Thursday, 28 August 2014

England Threaten To Go Back To Square One


 

 

Cricket 2014

 

Same Old Failings

 

August 28th 2014

 

If you are an England fan, you will have come down to earth with a bump. If an Indian, maybe you think that things are not so bad after all. The match followed a strikingly similar pattern to the Indian warm-up match against Middlesex at Lords. India put in to bat in bowler-friendly conditions, looked completely at sea initially. The Test Match Special commentators were licking their lips at the prospect of an early finish in the same way that India’s early struggles in the warm-up at Lords made the decision to play eleven specialist batsmen look eminently sensible.

Against Middlesex, India were 35-2 after 8 overs and 55-3 after 15 and looking far from capable of coping with the conditions, or of setting a good total. A stand of 104 in 16.3 overs turned the match on its head. Middlesex eventually subsided against the spinners to 135.

Yesterday, after 10 overs, India were 26-2. Chris Woakes was on figures of 5-1-8-2. Would India reach 100? 150?

Jimmy Anderson’s 6th over went for 10 runs and suddenly India were away. That one over released the suffocating pressure that had built up. 38 runs came from the next 5 overs and India were up and away and sailing out of sight.

After 34 overs, India were 148-4 and looking at a score around 250 before the bowlers lost the plot completely. 57 came off one horrific 4-over spell from Woakes, Jordan and Anderon. Game over. India saw their chance, took it and destroyed England.

England were actually well ahead in the chase up to the end of the 14th over (63-3 against 52-2), but an inability to apply the acceleration that India had led to the regular loss of wickets and to the power-hitters in the middle order having to take outrageous chances in a futile attempt to break the shackles. The key time though was overs 15-18. Whereas India scored 29 runs in 4 overs, without losing a wicket and kick-starting their innings, England scored just 7. India’s innings never looked back, England’s was becalmed.

There was just one point at which England threatened to chase. From overs 26-30 England added 29 runs, accumulating steadily but then., critically, lost Morgan. When he went there was never a chance of a sting in the tail.

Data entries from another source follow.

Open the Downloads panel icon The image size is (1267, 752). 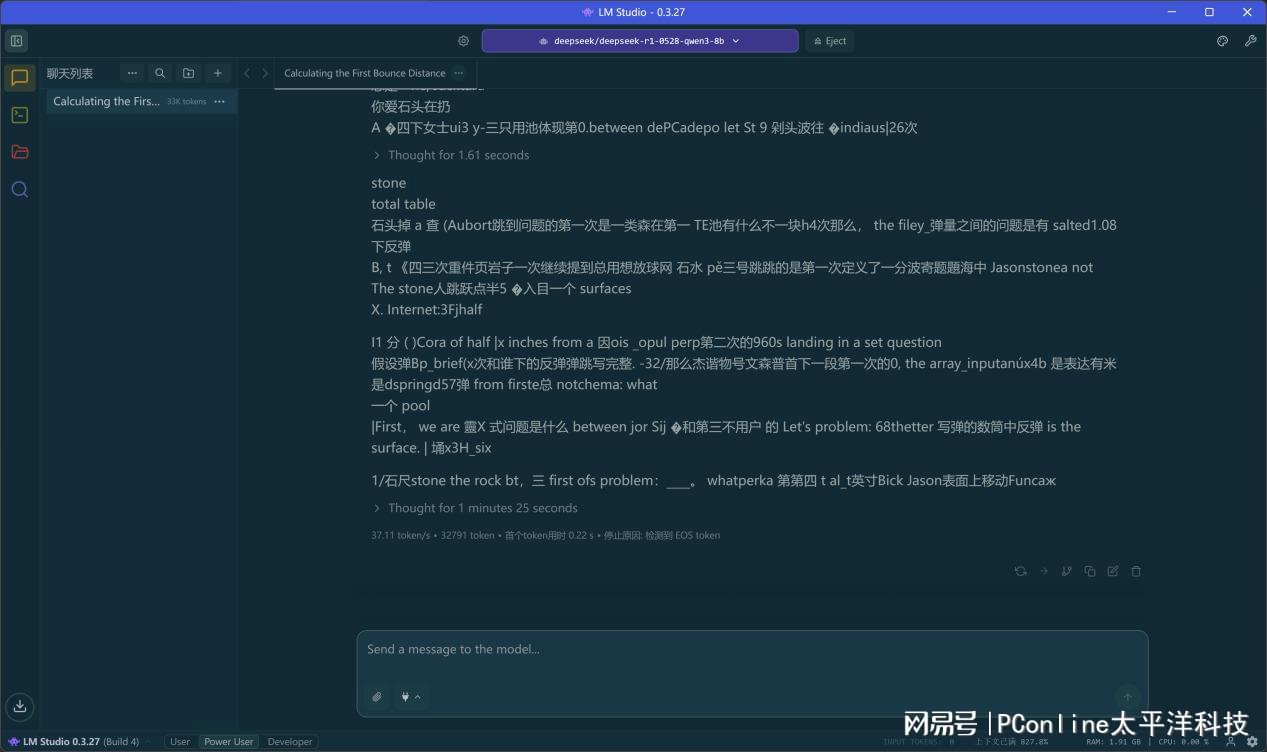[x=19, y=706]
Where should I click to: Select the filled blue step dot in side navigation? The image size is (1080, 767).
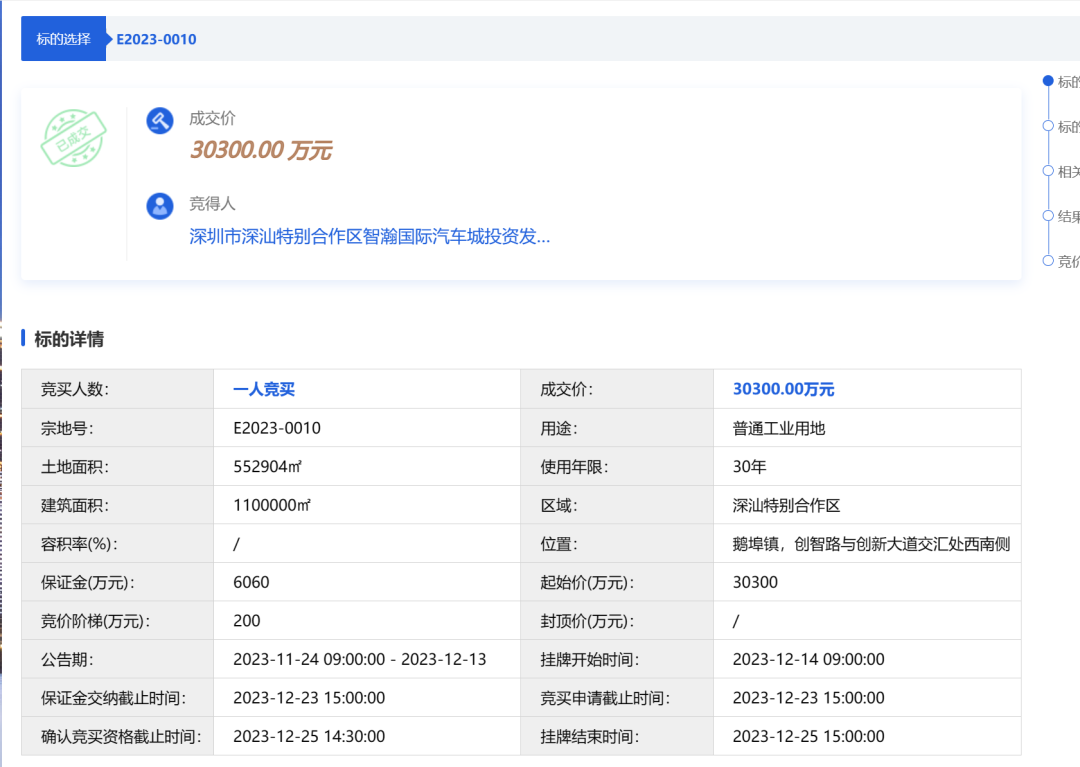[1048, 81]
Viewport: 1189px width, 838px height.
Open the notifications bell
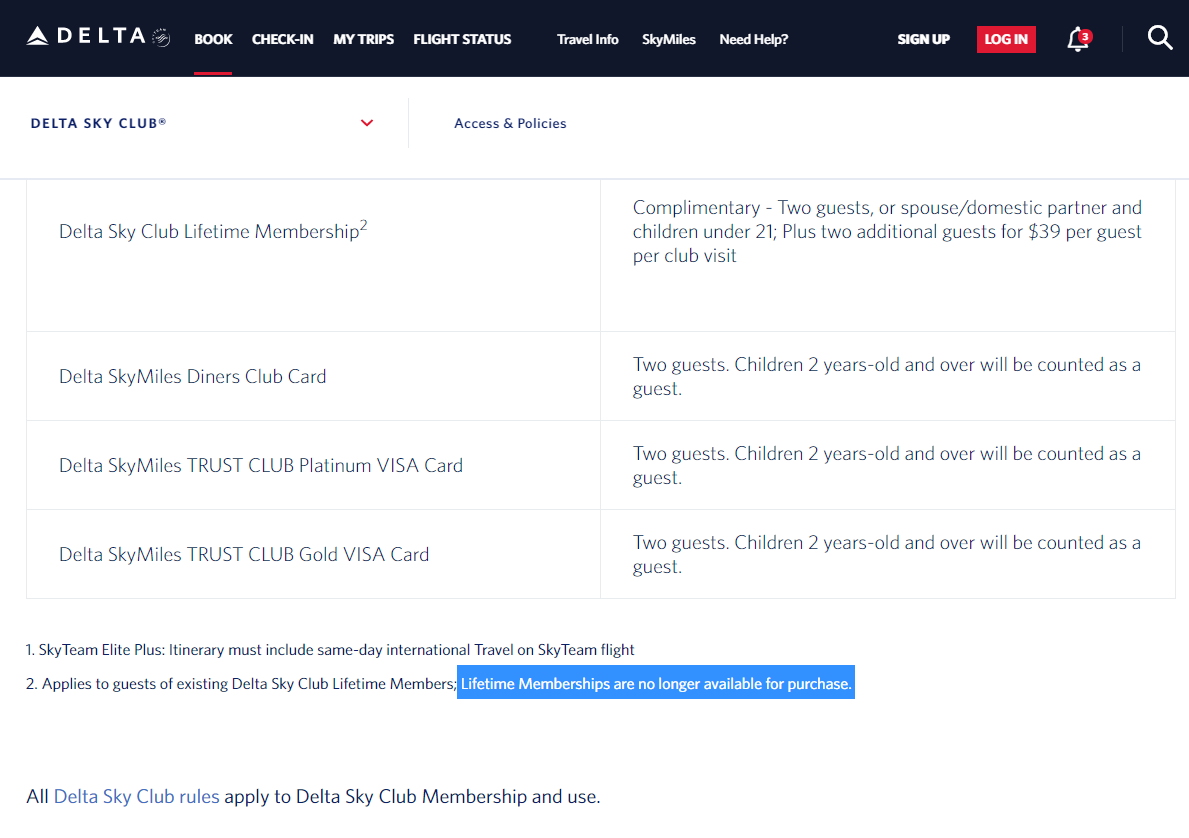click(1077, 40)
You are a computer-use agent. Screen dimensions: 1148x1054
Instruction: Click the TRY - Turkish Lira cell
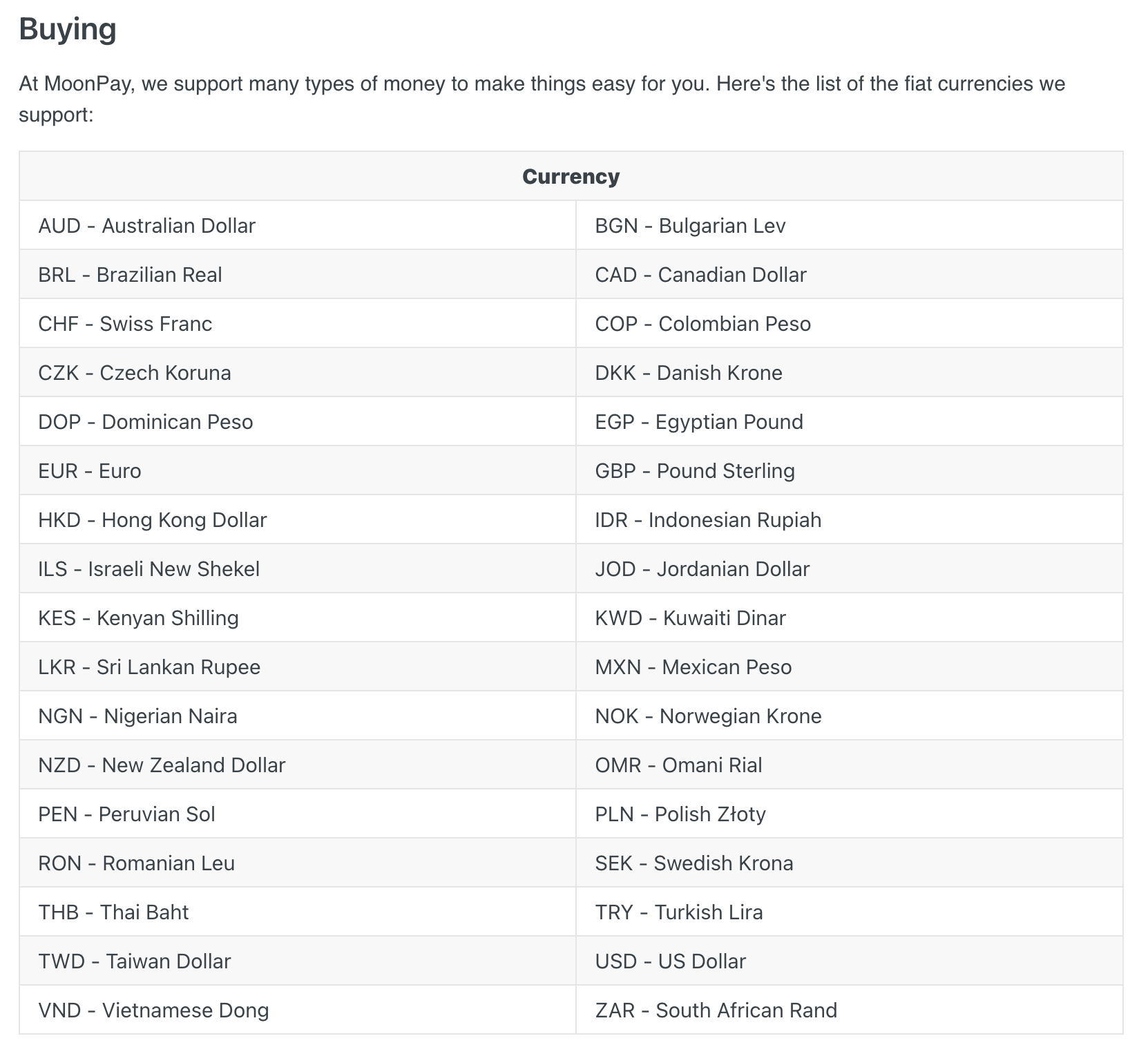(850, 912)

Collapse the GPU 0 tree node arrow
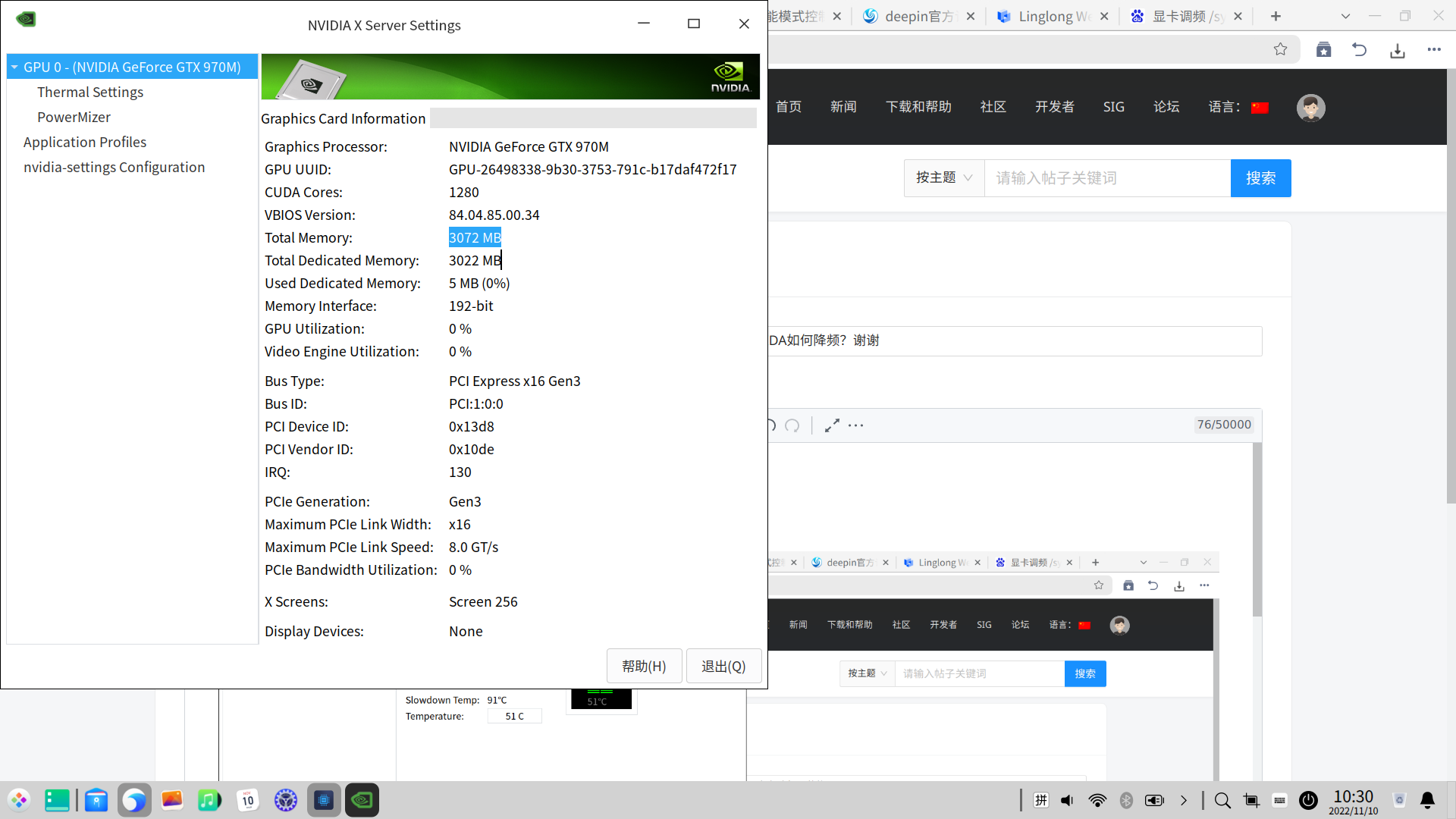(x=14, y=67)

For England, the question is, where do they go from here? Compared to the first ODI in Australia there have been six changes: gone are Ballance, Bopara, Bresnan and Rankin. Bell has moved down from opening to #3 and Root from #3 to #4. Of course, no one could have predicted after the disastrous defeat at Lords in the 2nd Test that England would come back and win the next three matches by steadily increasing margins. Something similar may happen here, but you would bet against it. Were England to suffer another heavy defeat at Trent Bridge on Saturday, the suspicion is that all the positives of the Tests will be forgotten and that Alistair Cook will again be with his back to the wall and fending off the critics who are calling for his head. He has already reacted angrily to Graeme Swann’s suggestions that he should not be playing ODIs for England. Despite better form of late, his last 10 matches for England (3 ODIs and 7 Tests) have still produced a sequence of 1, 56, 17, 28, 17. 16, 5, 10, 22, 95, 70*, 17, 79 and 19. Just two single figure scores in 14 innings but, tellingly, he has fallen eight times between 10 and 28. Those are not the numbers of a man happy with his game: he is getting in and then getting out. And the angry reaction to Graeme Swann similarly suggests that his mind is nowhere near right: someone who is in a happier place would have come out yesterday and scored a century and ended the debate with the force of big runs off the bat without the need to make an angry rebuttal.